Les gens ont manifesté pour dénoncer cette décision antidémocratique. Nous avons même perdu, le 19 avril (de la même année), Awa Ouattara, une camarade, grande mobilisatrice à Bobo-Dioulasso, suite justement à une manifestation de protestation. Après il y a eu le coup d’Etat suivi de l’arrestation de notre leader. Alors, si on exclut notre leader de cette façon, c’est normal que l’une de nos priorités soit la lutte pour sa libération parce que si le mentor du parti n’est pas libre, cela va poser un problème de leadership au sein du parti. Donc le minimum de la loyauté qu’on puisse avoir envers lui, c’est de tout faire pour qu’il soit libre.

Avez-vous de ses nouvelles depuis qu’il a été placé en résidence surveillée, alors que la justice lui avait accordé la liberté provisoire compte tenu de ses ennuis de santé?

Nous échangeons avec lui tant qu’on peut. Il nous adresse toujours ses conseils sur ce que nous faisons, et nous prions Dieu pour qu’il recouvre la liberté parce que ça sera très important pour le parti pour la conquête du pouvoir (en 2020). En toute honnêteté on n’a pas quelqu’un de sa trempe à l’heure actuelle au niveau du parti qui peut être vraiment un candidat sérieux.

Qu’est-ce qui a poussé réellement l’ex-président de la NAFA Rasmané Ouédraogo à quitter la direction du parti?

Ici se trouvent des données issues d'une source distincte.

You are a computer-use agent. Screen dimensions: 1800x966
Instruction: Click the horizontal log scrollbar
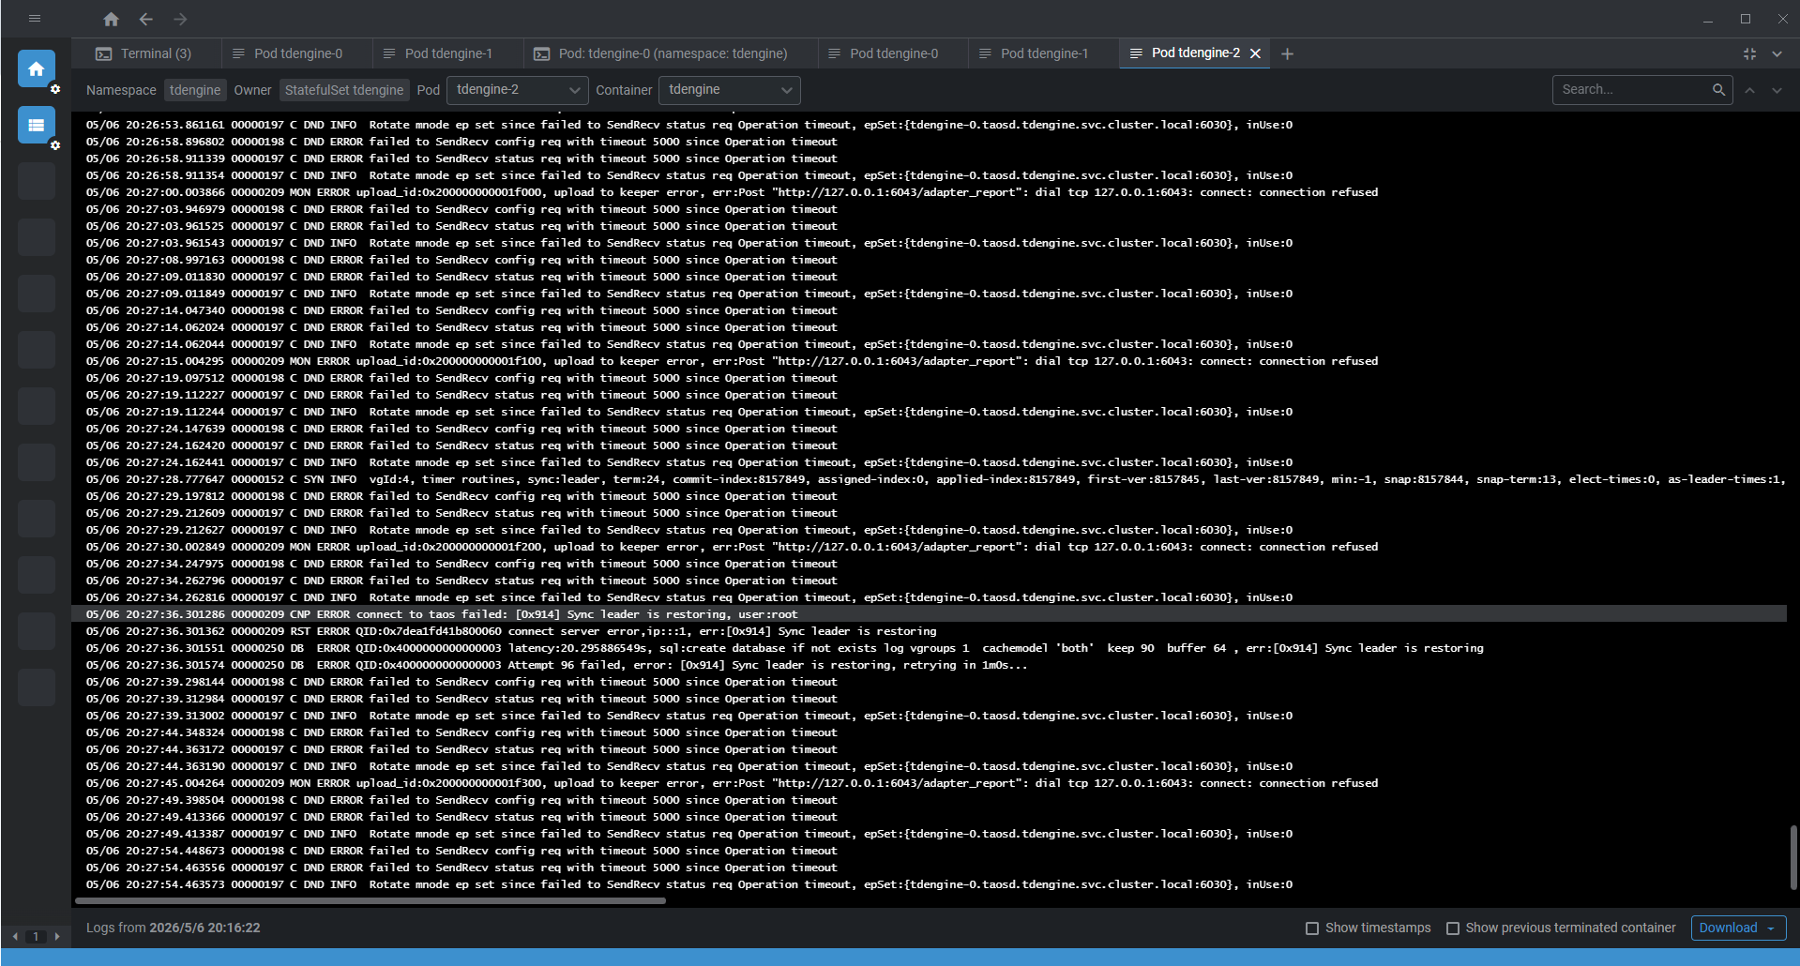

Rasmané Ouédraogo a démissionné de la présidence de notre formation politique mais à ce que je sache, pas du parti. Mais ce que nous avons  constaté, c’est qu’il n’est plus revenu au siège du parti, et au congrès où il a été officiellement invité, on ne l’a pas vu non plus. Mais c’est un camarade avec qui nous avons créé le parti, et contribué à sa vie et son implantation. Je respecte son choix, sa décision car il a démissionné pour convenances personnelles. En politique, il faut aussi accepter que les militants puissent venir librement et partir librement s’ils le souhaitent. Ce qui est évident, c’est qu’aucun parti ne souhaite enregistrer des démissions de ses membres. Donc pour faire face aux démissions, il faut lutter pour de nouvelles adhésions et c’est notre cas actuellement.